The world model does not need to inherit from a TorchWM base class. The adapter functions below define reset, transition, and optional action conversion.

[ ]:
import gymnasium as gym
import numpy as np

from world_models.envs import WorldModelEnv


class TinyWorldModel:
    num_actions = 3

    def sample_initial_state(self, seed=None):
        rng = np.random.default_rng(seed)
        return rng.normal(size=(2,)).astype(np.float32)

    def predict_next_state(self, state, action):
        return (state + action[:2]).astype(np.float32)

    def decode_observation(self, state):
        return state.astype(np.float32)

    def predict_reward(self, state, action):
        return -float(np.linalg.norm(state))

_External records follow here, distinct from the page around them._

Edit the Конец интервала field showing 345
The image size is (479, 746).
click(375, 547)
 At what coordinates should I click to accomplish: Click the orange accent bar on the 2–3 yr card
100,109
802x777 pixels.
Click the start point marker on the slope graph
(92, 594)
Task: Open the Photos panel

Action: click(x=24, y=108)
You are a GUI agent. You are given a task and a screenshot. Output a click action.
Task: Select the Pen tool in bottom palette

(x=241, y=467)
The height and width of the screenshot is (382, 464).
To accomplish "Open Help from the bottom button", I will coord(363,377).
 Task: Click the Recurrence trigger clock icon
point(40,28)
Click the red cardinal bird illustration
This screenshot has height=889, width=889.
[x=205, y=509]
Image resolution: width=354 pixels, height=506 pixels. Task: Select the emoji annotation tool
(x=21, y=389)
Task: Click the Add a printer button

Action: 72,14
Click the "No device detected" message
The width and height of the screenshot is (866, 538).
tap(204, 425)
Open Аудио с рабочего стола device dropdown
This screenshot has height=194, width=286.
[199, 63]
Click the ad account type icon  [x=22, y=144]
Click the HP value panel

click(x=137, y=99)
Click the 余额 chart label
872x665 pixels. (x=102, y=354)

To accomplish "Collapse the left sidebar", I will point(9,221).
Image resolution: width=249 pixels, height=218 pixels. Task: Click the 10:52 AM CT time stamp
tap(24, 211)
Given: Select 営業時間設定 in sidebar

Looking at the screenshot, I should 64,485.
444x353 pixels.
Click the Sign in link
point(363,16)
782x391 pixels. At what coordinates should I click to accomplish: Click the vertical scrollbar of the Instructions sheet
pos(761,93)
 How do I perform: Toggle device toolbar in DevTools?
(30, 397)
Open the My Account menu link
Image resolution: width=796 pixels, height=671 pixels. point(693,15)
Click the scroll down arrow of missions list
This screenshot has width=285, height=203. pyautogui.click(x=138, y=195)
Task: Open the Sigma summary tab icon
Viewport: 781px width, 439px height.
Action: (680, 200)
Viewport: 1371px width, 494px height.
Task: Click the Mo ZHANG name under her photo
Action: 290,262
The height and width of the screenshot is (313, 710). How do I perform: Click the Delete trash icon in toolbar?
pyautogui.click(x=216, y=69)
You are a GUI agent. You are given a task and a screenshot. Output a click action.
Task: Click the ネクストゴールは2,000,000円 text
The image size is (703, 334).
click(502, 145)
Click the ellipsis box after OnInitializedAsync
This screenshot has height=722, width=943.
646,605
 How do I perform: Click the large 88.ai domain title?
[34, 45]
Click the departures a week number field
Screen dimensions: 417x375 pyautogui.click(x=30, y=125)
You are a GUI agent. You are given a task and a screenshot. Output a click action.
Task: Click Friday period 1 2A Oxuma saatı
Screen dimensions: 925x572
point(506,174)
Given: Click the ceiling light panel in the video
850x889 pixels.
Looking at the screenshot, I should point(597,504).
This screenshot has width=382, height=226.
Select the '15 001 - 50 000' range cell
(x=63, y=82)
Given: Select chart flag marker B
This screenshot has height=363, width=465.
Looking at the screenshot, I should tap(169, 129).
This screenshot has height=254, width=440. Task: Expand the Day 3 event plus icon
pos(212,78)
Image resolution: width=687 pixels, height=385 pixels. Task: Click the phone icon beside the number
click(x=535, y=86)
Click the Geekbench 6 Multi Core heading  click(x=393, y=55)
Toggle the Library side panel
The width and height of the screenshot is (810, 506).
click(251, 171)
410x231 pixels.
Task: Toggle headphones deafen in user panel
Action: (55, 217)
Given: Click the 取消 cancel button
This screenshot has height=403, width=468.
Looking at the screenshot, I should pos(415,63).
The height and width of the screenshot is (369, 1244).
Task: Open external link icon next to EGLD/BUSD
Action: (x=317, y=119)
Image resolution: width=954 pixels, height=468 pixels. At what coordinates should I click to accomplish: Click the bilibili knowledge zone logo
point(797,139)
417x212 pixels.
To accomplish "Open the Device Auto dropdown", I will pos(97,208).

    def predict_terminal(self, state):
        return bool(np.linalg.norm(state) < 0.05)


model = TinyWorldModel()
obs_space = gym.spaces.Box(-np.inf, np.inf, shape=(2,), dtype=np.float32)
action_space = gym.spaces.Discrete(model.num_actions)


def reset_world_model(model, seed=None, options=None):
    state = model.sample_initial_state(seed=seed)
    return {"state": state, "observation": model.decode_observation(state)}


def action_transform(model, action):
    actions = np.array([[0.1, 0.0], [-0.1, 0.0], [0.0, -0.1]], dtype=np.float32)
    return actions[int(action)]


def transition_world_model(model, state, action):
    next_state = model.predict_next_state(state, action)
    return {
        "state": next_state,
        "observation": model.decode_observation(next_state),
        "reward": model.predict_reward(next_state, action),
        "terminated": model.predict_terminal(next_state),
    }


env = WorldModelEnv(
    model,
    observation_space=obs_space,
    action_space=action_space,
    reset_fn=reset_world_model,
    transition_fn=transition_world_model,
    action_transform_fn=action_transform,
    max_episode_steps=25,
)

obs, info = env.reset(seed=0)
obs, reward, terminated, truncated, info = env.step(env.action_space.sample())
obs, reward, terminated, truncated, info

2. Stable-Baselines3#

Stable-Baselines3 accepts Gymnasium environments directly. Run its environment checker first, then train as usual. Use MultiInputPolicy for dictionary observations and CnnPolicy/MultiInputPolicy for image observations.

[ ]:
# Optional dependency example; uncomment after installing stable-baselines3.
# from stable_baselines3 import PPO
# from stable_baselines3.common.env_checker import check_env
# from stable_baselines3.common.monitor import Monitor
#
# check_env(env, warn=True)
# sb3_env = Monitor(env)
# agent = PPO("MlpPolicy", sb3_env, verbose=1)
# agent.learn(total_timesteps=10_000)

3. TorchRL#

TorchRL can wrap an existing Gymnasium environment with GymWrapper, so your adapter remains the same.

[ ]:
# Optional dependency example; uncomment after installing torchrl.
# from torchrl.envs import GymWrapper, TransformedEnv
# from torchrl.envs.transforms import Compose, DoubleToFloat, StepCounter
#
# base_env = GymWrapper(env)
# torchrl_env = TransformedEnv(base_env, Compose(DoubleToFloat(), StepCounter(max_steps=25)))
# td = torchrl_env.reset()
# td = torchrl_env.rand_step(td)

4. CleanRL#

CleanRL scripts typically define a make_env closure and vectorize it with Gymnasium. Put model loading inside the closure when each worker needs an independent model copy.

[ ]:
def make_env(seed: int):
    def thunk():
        return WorldModelEnv(
            model,
            observation_space=obs_space,
            action_space=action_space,
            reset_fn=reset_world_model,
            transition_fn=transition_world_model,
            action_transform_fn=action_transform,
            max_episode_steps=25,
            seed=seed,
        )

    return thunk


# CleanRL-style vectorization:
# envs = gym.vector.SyncVectorEnv([make_env(seed=i) for i in range(4)])
# obs, infos = envs.reset(seed=0)

5. Checklist#

  • Match observation_space to decoded observations.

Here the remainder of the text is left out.